I wondered, vaguely—which was the only way I allowed myself to wonder before I shut it down—where he was after one in the morning.

Then I focused on the cabins, the one with the boys being lit up like a beacon, but worse, the cabins on either side of it and three more besides had lights on. Lights I knew that had been turned on because they were probably right now phoning my cell to tell me to do something about this crap.

I felt my blood pressure rise as I tightened my grip on the bat and stomped up the steps to cabin six. Horizon cabin. The cabin painted in the muted blues and grays and purples of a Rocky Mountain horizon with prints of horizon vistas on the walls.

The Navigator was out front, as was another SUV.

I walked right to the door and knocked. Loudly.

The music went off quickly. A lot more quickly than the door opened.

In fact, the door didn’t open at all.

I hammered on it, shouting, “Open up!”

“Who is it?” a boy-man’s voice shouted back.

I didn’t share who I was because he knew who I was.

Instead, I threatened, “Open up immediately or I’m calling the police!”

Several moments passed before the door opened. But not far. I still caught a glimpse of the space beyond filled with food wrappers, beer cans (in fact, on the coffee table there was a beer can pyramid and it wasn’t a small one—how was it that the youth of America never got out of doing stupid crap like that?) and the couch was covered in bodies. Two to be precise.

A boy on top.

A girl on the bottom.

And another girl who was not on the couch but on her feet. She disappeared out of sight within moments of the door being opened.

At what I took in, more precisely, at the way the girl was laying there, a feeling of dread shifted through me as the tall, rather muscular, very fit boy who I guessed was the parents’ actual son filled the narrow space he’d opened the door.

“What do you need?” he asked.

“Open the door and let me in,” I demanded.

He didn’t open the door.

He said, “Sorry about the music. We won’t turn it on again.”

I held his eyes and informed him, “I need to speak to your parents.”

He shifted out of the space, not totally but so I couldn’t see his face. Then he shifted back and said, “They’re asleep.”

Did he seriously think I was that stupid?

“I need to speak to them right now.”

“Maybe you can talk to them in the morning,” he suggested.

Ugh.

What a punk.

I put my hand with the flashlight on the door and pushed.

The kid pushed back.

“Are your parents here?” I asked.

“I told you.” He was losing patience and showing it. Definitely a punk. “They’re sleeping.”

“Son, let’s not play this game,” I said. “Your parents aren’t in there.”

“They are,” he stated obstinately.

I shook my head, done with him.

“Open this door,” I said low and quiet. “Immediately.”

His eyes shifted to the side then back to me and he lifted his chin.

“Not sure you can come in here unless you’re invited.”

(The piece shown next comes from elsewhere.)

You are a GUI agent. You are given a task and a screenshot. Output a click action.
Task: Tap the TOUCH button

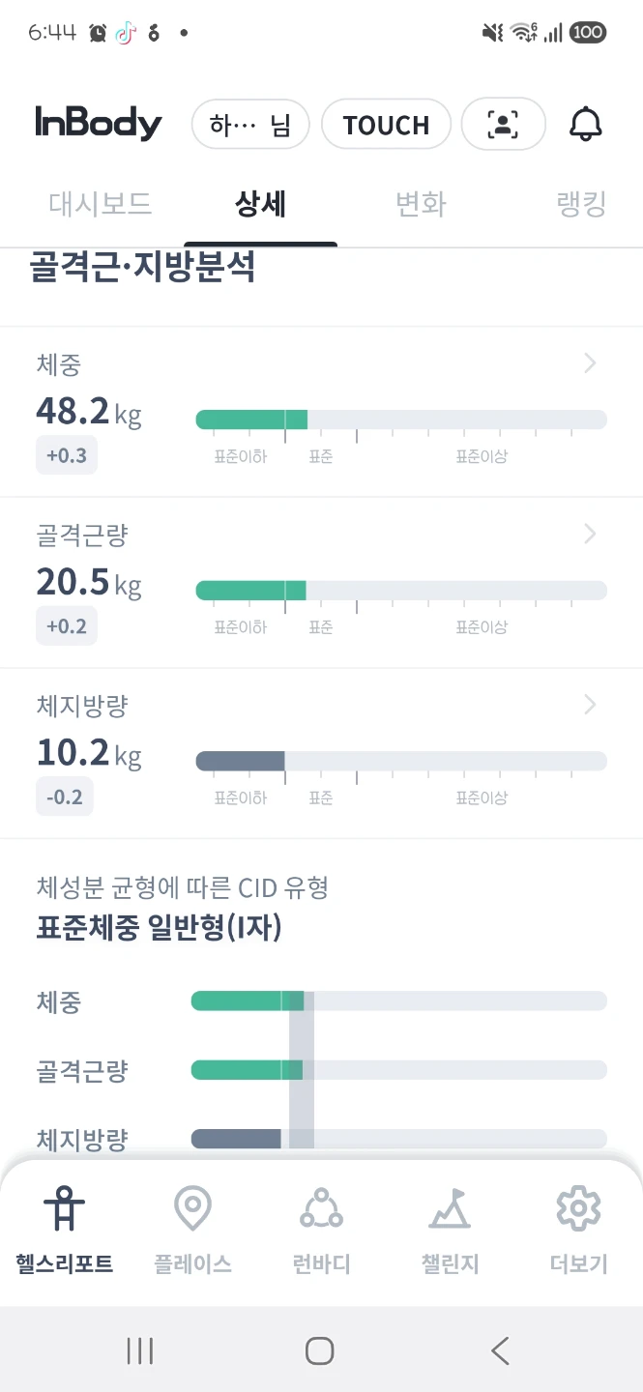pos(386,124)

“I’m not a vampire, kid. I don’t have to be invited. But even if I were the undead, I own this property. Now, open the freaking door. Now.”

He pushed harder against me pushing harder on the door and ordered, “Come back tomorrow.”

“Open or I’ll—”

I didn’t finish my statement. The kid’s eyes darted up, widened instantly with fear, and then the door opened so fast, the kid stumbled back and I fell through.

I lost hold on my bat and flashlight seeing as I was about to go down on my knees and I needed to throw my hands out to cushion my fall.

But I didn’t go down. This was because an arm hooked around my middle and hauled me up to steady on my feet.

The arm stayed there, ironclad, locked around my belly, forcing my back to fit tight to a hard frame and my heart skipped a beat when I heard Priest growl, “Fuck me.”